───── RAW DATA ─────

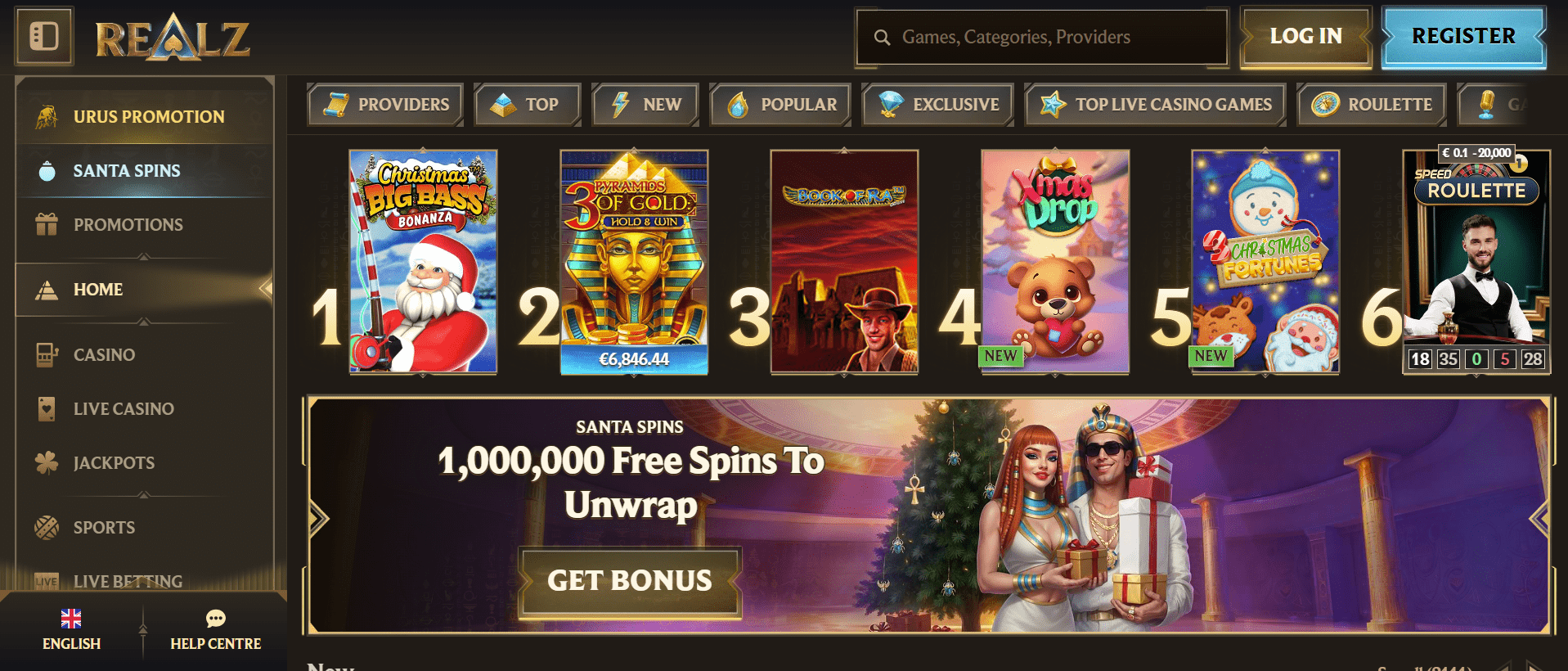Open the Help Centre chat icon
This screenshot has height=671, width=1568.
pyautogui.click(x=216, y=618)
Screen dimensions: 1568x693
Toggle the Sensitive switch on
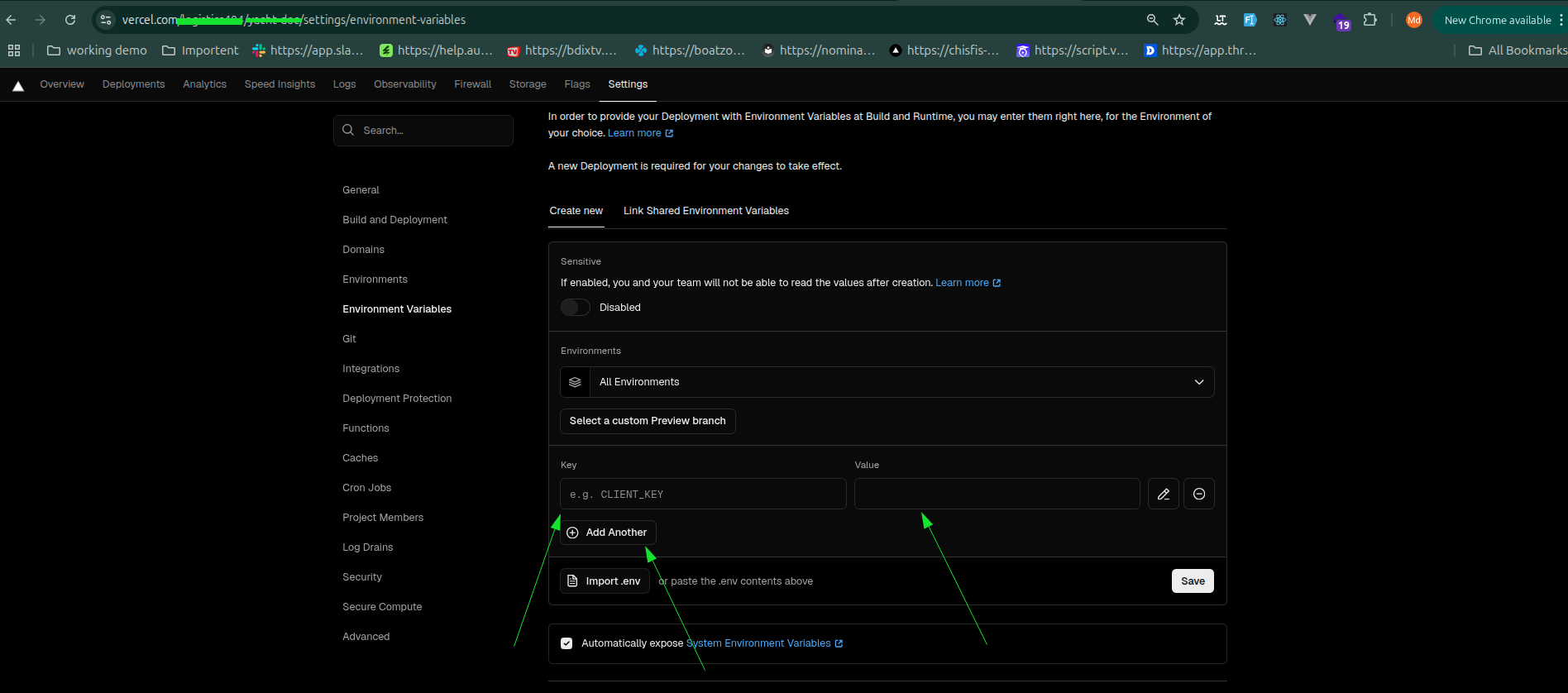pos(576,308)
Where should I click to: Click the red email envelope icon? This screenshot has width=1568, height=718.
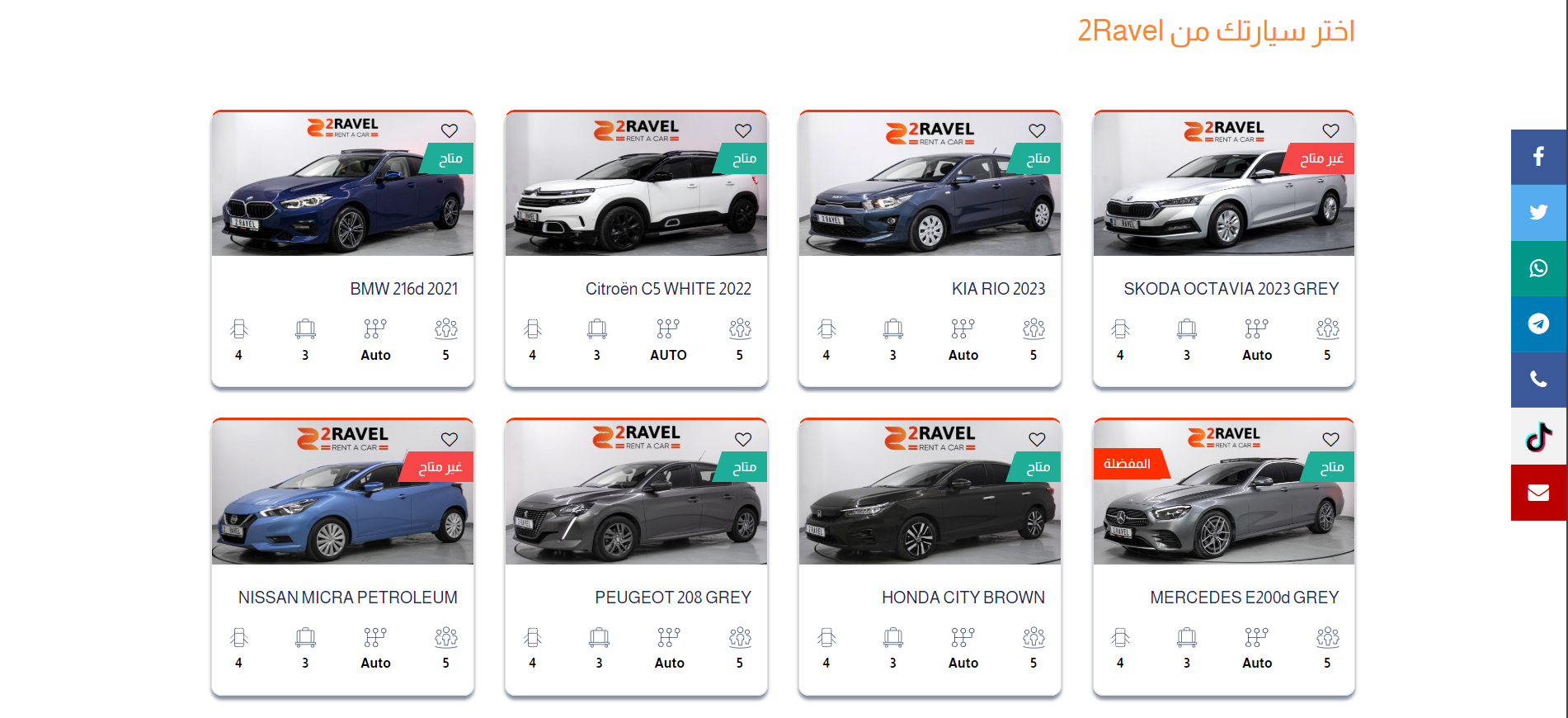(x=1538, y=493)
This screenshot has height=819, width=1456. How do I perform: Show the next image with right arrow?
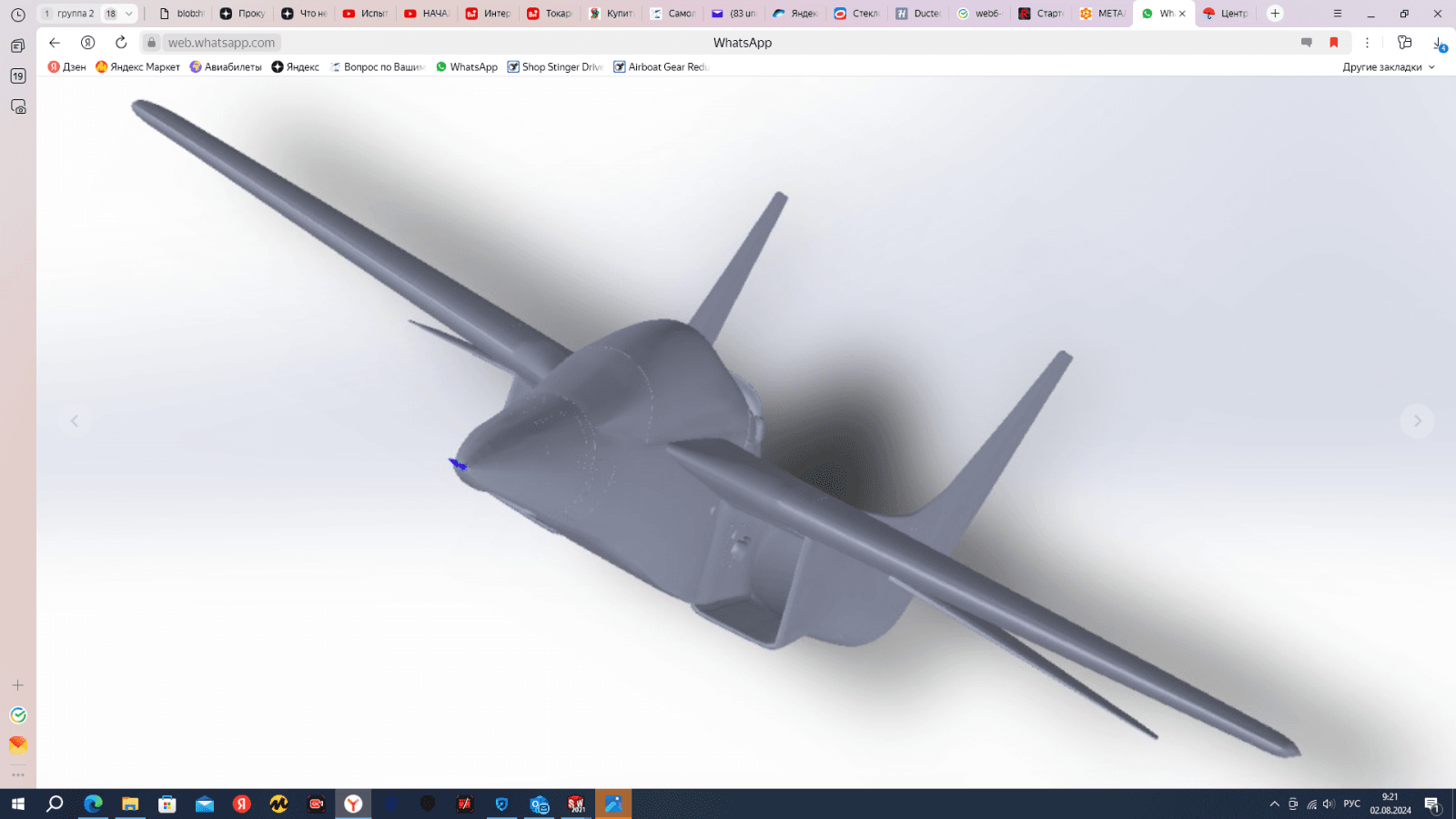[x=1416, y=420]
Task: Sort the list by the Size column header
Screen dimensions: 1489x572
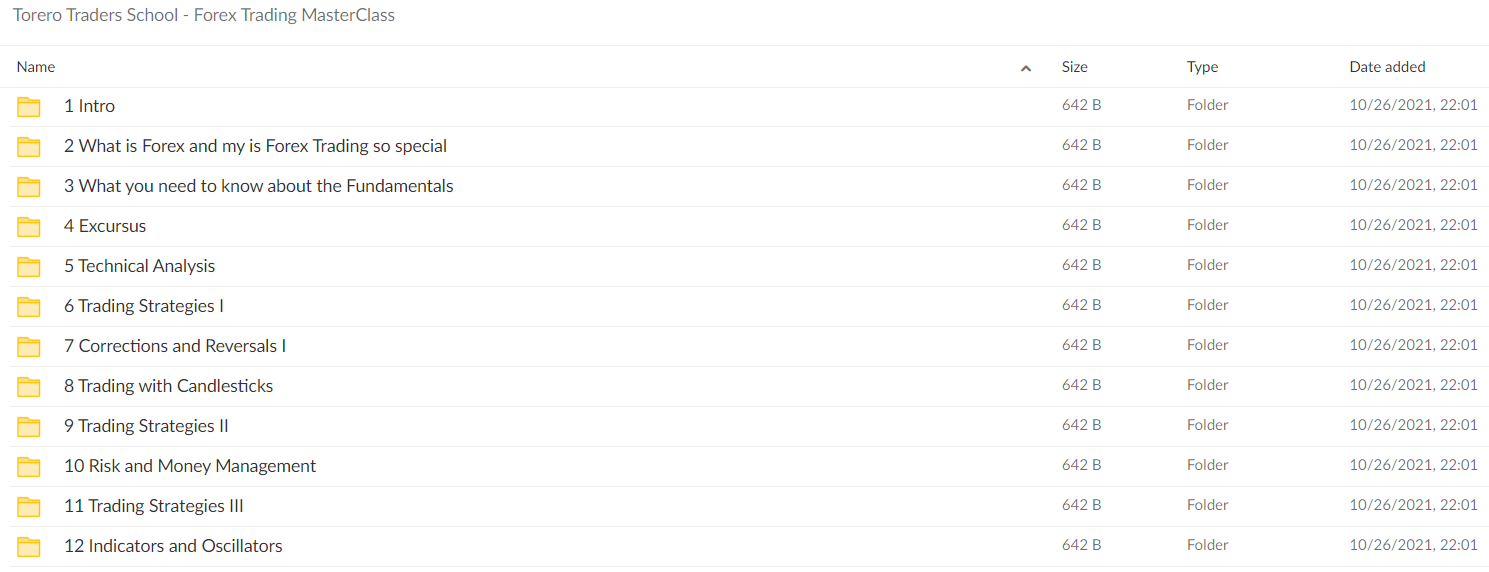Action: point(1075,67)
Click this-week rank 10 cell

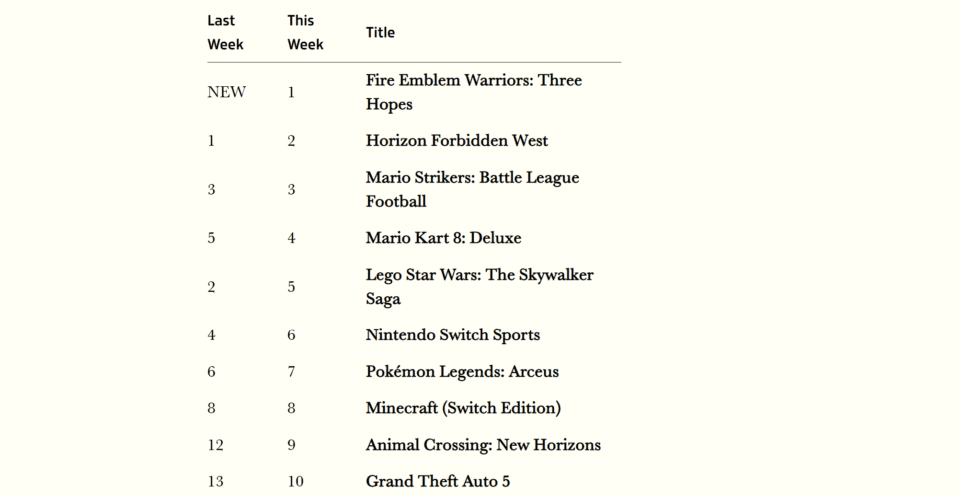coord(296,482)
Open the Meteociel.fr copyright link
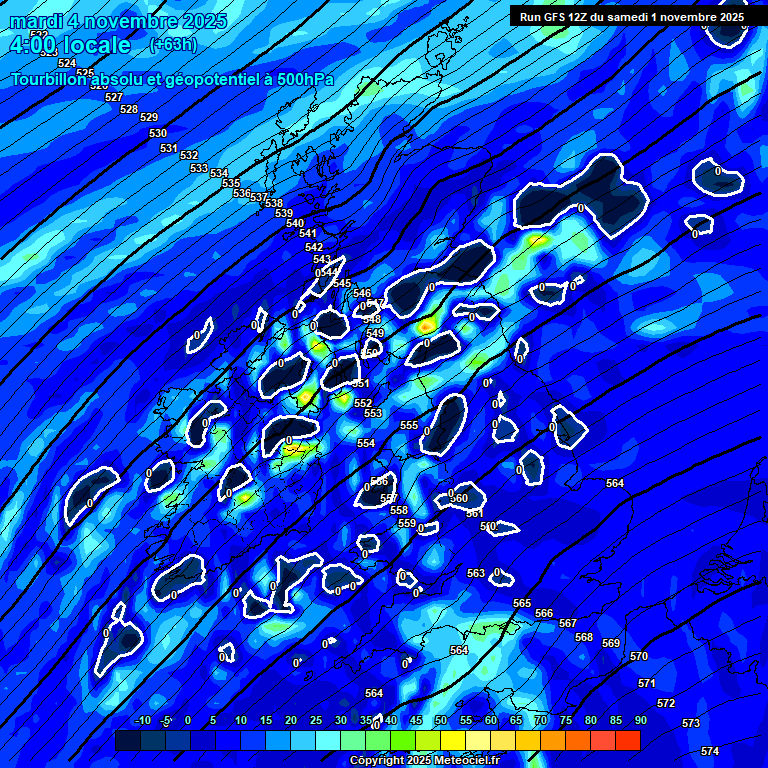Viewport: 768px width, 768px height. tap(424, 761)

─────

PROBLEM DESCRIPTION = Please reproduce, exactly and only, the lines from the line containing "Screen dimensions: 1568x693" through the last line of the material above, minus any pictures.

PROBLEM SOLUTION =
Screen dimensions: 1568x693
Toggle the Sensitive switch on
pos(576,308)
Where should I click to: Click the red email envelope icon? This screenshot has width=1568, height=718.
(x=1538, y=493)
This screenshot has height=819, width=1456. How do I perform: Show the next image with right arrow?
[x=1416, y=420]
Task: Sort the list by the Size column header
Screen dimensions: 1489x572
Action: point(1075,67)
Click this-week rank 10 cell

coord(296,482)
Open the Meteociel.fr copyright link
Viewport: 768px width, 768px height. tap(424, 761)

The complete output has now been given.